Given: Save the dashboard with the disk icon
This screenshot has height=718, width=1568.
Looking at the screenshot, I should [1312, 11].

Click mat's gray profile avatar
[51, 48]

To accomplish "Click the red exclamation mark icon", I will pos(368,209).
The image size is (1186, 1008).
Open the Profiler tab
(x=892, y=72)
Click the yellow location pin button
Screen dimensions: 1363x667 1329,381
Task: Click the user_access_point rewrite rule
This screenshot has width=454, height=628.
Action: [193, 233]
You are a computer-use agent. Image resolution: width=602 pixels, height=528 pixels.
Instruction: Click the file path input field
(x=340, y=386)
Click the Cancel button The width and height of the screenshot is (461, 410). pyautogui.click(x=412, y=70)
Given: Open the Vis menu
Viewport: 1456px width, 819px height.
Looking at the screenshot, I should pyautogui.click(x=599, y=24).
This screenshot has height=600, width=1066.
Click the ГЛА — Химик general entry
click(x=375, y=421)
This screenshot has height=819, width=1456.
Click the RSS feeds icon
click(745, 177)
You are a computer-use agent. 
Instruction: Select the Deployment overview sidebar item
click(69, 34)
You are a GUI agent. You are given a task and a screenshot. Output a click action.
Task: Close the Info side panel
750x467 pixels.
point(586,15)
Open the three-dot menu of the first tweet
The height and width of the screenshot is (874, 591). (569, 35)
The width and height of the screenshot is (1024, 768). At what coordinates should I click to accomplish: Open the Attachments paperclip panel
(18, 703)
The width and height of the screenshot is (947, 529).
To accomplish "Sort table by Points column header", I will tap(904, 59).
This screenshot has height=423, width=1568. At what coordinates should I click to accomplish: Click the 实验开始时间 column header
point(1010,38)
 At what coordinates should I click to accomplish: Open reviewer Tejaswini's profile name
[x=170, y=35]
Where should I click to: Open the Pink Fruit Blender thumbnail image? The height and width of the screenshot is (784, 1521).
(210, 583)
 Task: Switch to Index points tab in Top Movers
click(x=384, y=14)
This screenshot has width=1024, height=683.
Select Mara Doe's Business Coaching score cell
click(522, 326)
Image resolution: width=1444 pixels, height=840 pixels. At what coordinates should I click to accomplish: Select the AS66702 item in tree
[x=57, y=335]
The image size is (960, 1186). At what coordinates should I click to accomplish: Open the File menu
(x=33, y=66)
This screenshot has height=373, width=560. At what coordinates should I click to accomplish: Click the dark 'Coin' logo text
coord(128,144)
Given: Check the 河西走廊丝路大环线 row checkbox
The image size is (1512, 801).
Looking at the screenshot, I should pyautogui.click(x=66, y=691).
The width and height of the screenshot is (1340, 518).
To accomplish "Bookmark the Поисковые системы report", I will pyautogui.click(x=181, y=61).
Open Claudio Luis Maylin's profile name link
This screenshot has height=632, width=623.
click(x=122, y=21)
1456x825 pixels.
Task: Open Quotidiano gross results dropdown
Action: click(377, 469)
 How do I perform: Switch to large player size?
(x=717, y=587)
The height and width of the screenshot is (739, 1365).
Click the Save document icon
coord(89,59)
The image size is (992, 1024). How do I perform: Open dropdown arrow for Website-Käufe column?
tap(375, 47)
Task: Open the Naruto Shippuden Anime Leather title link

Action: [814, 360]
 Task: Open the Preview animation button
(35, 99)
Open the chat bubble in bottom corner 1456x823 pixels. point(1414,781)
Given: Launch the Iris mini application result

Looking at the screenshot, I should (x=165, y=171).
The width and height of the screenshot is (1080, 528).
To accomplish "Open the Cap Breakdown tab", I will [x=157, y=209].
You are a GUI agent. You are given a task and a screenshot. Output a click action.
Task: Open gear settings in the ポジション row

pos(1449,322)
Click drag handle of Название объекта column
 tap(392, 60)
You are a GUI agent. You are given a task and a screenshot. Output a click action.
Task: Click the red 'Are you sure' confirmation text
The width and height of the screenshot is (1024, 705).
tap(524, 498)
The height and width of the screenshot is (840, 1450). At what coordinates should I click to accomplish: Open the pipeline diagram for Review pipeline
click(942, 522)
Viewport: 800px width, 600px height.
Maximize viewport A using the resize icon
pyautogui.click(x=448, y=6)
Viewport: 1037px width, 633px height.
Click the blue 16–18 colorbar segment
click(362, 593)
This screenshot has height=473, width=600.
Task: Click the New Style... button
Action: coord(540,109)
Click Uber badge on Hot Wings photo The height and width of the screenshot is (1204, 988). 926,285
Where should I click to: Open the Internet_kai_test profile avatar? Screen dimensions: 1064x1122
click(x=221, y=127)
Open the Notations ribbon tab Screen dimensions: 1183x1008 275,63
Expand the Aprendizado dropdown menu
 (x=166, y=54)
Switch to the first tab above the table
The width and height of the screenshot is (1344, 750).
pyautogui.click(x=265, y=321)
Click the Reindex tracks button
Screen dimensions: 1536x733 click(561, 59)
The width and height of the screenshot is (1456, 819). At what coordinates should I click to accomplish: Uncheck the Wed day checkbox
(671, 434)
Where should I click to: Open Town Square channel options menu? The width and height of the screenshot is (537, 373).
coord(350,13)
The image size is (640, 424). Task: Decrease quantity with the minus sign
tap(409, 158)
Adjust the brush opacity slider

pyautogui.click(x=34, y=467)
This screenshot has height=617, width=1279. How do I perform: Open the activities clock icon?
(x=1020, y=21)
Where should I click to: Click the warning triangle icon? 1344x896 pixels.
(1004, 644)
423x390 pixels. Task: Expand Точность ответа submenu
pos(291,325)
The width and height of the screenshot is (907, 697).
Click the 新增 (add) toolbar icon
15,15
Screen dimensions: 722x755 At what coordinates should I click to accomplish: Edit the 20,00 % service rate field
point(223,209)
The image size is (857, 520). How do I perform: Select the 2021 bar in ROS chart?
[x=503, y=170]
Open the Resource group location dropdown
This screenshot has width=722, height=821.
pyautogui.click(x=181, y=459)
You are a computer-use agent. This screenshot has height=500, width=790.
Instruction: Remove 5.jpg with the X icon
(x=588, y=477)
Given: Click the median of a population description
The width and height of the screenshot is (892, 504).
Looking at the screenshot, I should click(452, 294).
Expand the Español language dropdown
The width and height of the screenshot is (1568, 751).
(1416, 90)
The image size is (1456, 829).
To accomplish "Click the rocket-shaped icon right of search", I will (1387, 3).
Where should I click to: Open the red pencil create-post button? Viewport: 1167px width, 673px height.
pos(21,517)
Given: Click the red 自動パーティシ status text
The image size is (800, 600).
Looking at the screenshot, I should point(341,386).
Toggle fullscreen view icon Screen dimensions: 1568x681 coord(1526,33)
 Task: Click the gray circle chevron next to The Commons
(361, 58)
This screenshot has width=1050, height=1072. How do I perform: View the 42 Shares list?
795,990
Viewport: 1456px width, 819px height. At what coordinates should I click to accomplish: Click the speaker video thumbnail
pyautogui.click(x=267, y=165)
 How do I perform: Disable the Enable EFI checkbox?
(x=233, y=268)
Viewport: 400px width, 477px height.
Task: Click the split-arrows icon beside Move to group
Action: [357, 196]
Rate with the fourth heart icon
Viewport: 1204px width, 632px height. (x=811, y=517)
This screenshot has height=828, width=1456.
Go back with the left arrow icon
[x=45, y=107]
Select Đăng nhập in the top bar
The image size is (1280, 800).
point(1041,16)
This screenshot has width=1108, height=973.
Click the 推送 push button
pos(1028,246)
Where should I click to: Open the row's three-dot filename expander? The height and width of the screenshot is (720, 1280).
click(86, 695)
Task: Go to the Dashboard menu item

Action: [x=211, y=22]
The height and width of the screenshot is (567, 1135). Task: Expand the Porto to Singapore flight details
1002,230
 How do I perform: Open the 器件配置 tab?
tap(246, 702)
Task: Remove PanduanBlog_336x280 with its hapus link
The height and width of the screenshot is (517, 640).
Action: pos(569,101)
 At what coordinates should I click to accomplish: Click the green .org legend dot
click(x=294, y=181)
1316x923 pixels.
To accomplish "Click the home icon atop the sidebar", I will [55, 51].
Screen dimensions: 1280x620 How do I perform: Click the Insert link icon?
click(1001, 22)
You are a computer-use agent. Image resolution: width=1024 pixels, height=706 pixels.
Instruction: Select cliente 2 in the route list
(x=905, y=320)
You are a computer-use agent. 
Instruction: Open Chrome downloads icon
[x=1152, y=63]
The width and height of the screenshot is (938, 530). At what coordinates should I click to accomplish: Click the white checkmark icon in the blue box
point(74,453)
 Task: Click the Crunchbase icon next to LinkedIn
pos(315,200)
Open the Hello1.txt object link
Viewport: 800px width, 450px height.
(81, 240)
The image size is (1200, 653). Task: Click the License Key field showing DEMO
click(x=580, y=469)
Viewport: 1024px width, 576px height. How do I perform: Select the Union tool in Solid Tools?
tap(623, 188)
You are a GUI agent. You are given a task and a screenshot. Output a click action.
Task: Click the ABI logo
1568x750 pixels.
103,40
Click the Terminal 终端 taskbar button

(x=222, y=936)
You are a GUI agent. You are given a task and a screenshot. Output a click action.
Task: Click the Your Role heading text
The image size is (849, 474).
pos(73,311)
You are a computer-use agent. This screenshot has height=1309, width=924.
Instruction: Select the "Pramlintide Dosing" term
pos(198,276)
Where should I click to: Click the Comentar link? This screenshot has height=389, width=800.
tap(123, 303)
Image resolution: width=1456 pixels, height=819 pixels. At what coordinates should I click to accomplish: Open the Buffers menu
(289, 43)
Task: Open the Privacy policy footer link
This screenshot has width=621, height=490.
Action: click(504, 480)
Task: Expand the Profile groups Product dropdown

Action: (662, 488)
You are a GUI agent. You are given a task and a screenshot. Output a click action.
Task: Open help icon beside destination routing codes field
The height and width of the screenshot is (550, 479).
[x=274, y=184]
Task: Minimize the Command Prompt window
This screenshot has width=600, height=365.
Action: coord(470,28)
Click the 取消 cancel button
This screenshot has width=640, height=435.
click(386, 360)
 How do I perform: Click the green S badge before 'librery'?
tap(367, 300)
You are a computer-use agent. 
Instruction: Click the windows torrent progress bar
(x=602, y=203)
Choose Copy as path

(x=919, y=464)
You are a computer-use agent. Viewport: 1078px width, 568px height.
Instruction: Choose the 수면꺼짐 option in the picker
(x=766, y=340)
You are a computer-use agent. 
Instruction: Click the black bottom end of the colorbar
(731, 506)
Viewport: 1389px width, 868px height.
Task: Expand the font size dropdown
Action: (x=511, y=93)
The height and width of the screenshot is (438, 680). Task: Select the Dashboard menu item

○ ○ ○ ○ ○ ○ ○

Reproduce the stretch of records from the line containing "How do I perform: Open the 器件配置 tab?" through the line containing "click(x=294, y=181)", substituting "Delete" for "Remove" and leaving all other text unchanged.

 How do I perform: Open the 器件配置 tab?
tap(246, 702)
Task: Delete PanduanBlog_336x280 with its hapus link
The height and width of the screenshot is (517, 640).
Action: pos(569,101)
 At what coordinates should I click to accomplish: Click the green .org legend dot
click(x=294, y=181)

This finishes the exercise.